Zmarł fotoreporter sportowy Włodzimierz Sierakowski
W nocy z niedzieli na poniedziałek zmarł fotoreporter sportowy Włodzimierz Sierakowski, związany m.in. z „Przeglądem Sportowym” i własną agencją fotograficzną.
O śmierci Włodzimierza Sierakowskiego poinformował m.in. fotoreporter sportowy Piotr Kucza na swoim profilu twitterowym. - Dzisiejszej nocy odszedł od nas mój kolega, a przede wszystkim znany fotoreporter sportowy - Włodzimierz Sierakowski, wieloletni pracownik @przeglad oraz współpracownik @pzpn_pl - stwierdził.
- W piłkarskiej Polsce postać legendarna. Spoczywaj w pokoju Włodziu... - dodał.
- Z Włodzimierzem Sierakowskim przejechaliśmy razem pół świata i wypaliliśmy milion papierosów (on palił, ja wdychałem). Fotoreporter nie do zatrzymania. Legenda polskich mediów sportowych - stwierdził na Twitterze Krzysztof Stanowski, obecnie szef Grupy Weszło i współtwórca Kanału Sportowego, od połowy lat 90. do 2005 roku dziennikarz „Przeglądu Sportowego”. - Włodziu, rób nam z góry piękne fotki - dodał Stanowski.

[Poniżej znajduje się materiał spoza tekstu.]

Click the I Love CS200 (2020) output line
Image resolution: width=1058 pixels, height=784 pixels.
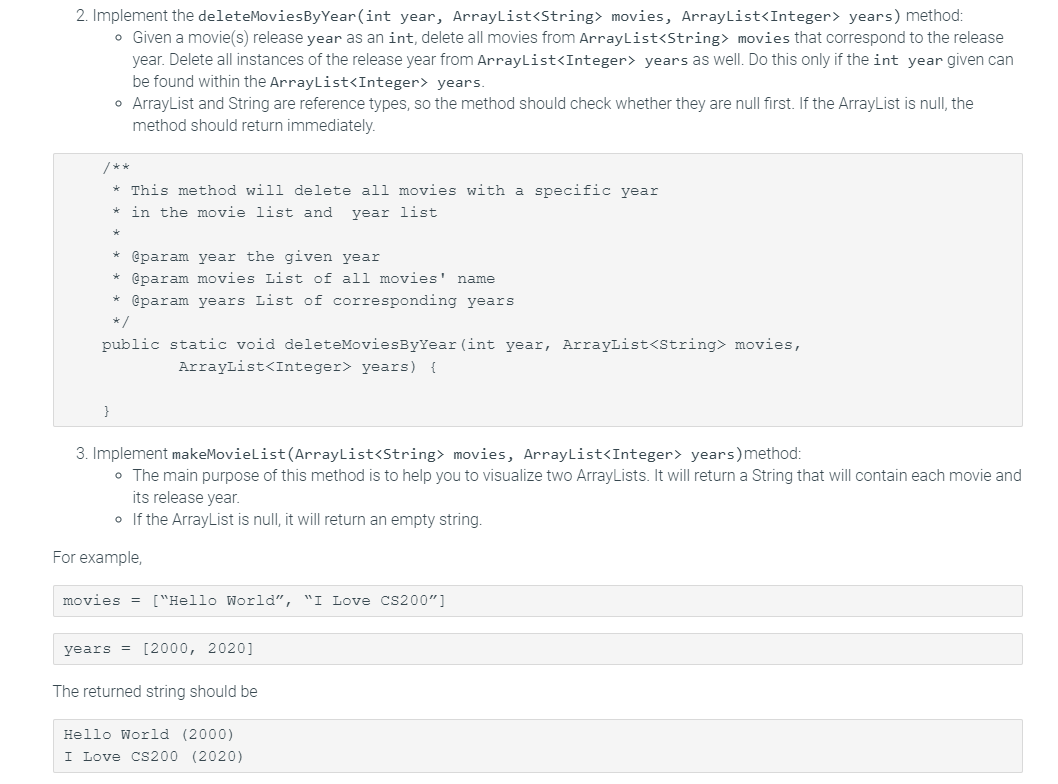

- Pasja, humor i cięta riposta. Mistrz robienia zdjęć niepozowanych. Pstrykał przy każdej okazji. Zostawia po sobie wielką spuściznę. Gigantyczne archiwum fotografii ludzi piłki - boiska, trybuny, bankiety. RIP - stwierdził Tomasz Włodarczyk z Meczyki.pl
Dzisiejszej nocy odszedł od nas mój kolega, a przede wszystkim znany fotoreporter sportowy - Włodzimierz Sierakowski, wieloletni pracownik @przeglad oraz współpracownik @pzpn_pl
— FotoPyK (@FotoPyK) February 14, 2022
W piłkarskiej Polsce postać legendarna.
Spoczywaj w pokoju Włodziu... pic.twitter.com/JJY4EymsLm
Włodzimierz Sierakowski od 1994 do 2004 roku pracował jako fotoreporter w „Przeglądzie Sportowym”. Relacjonował wtedy najważniejsze imprezy sportowe (m.in. finały mistrzostw świata i Europy w piłce nożnej), a także wiele meczów piłkarskich i żużlowych w Polsce.
- Do „PS” zgłosił się jako czterdziestolatek, całkiem spontanicznie. Stracił posadę urzędnika w pruszkowskim magistracie. Po latach oceniał, że nic lepszego nie mogło mu się przytrafić, bo dzięki temu zaczął zajmować się czymś, co naprawdę go pochłonęło i sprawiało przyjemność - opisał na Onecie Antoni Bugajski, od wielu lat dziennikarz „Przeglądu Sportowego”.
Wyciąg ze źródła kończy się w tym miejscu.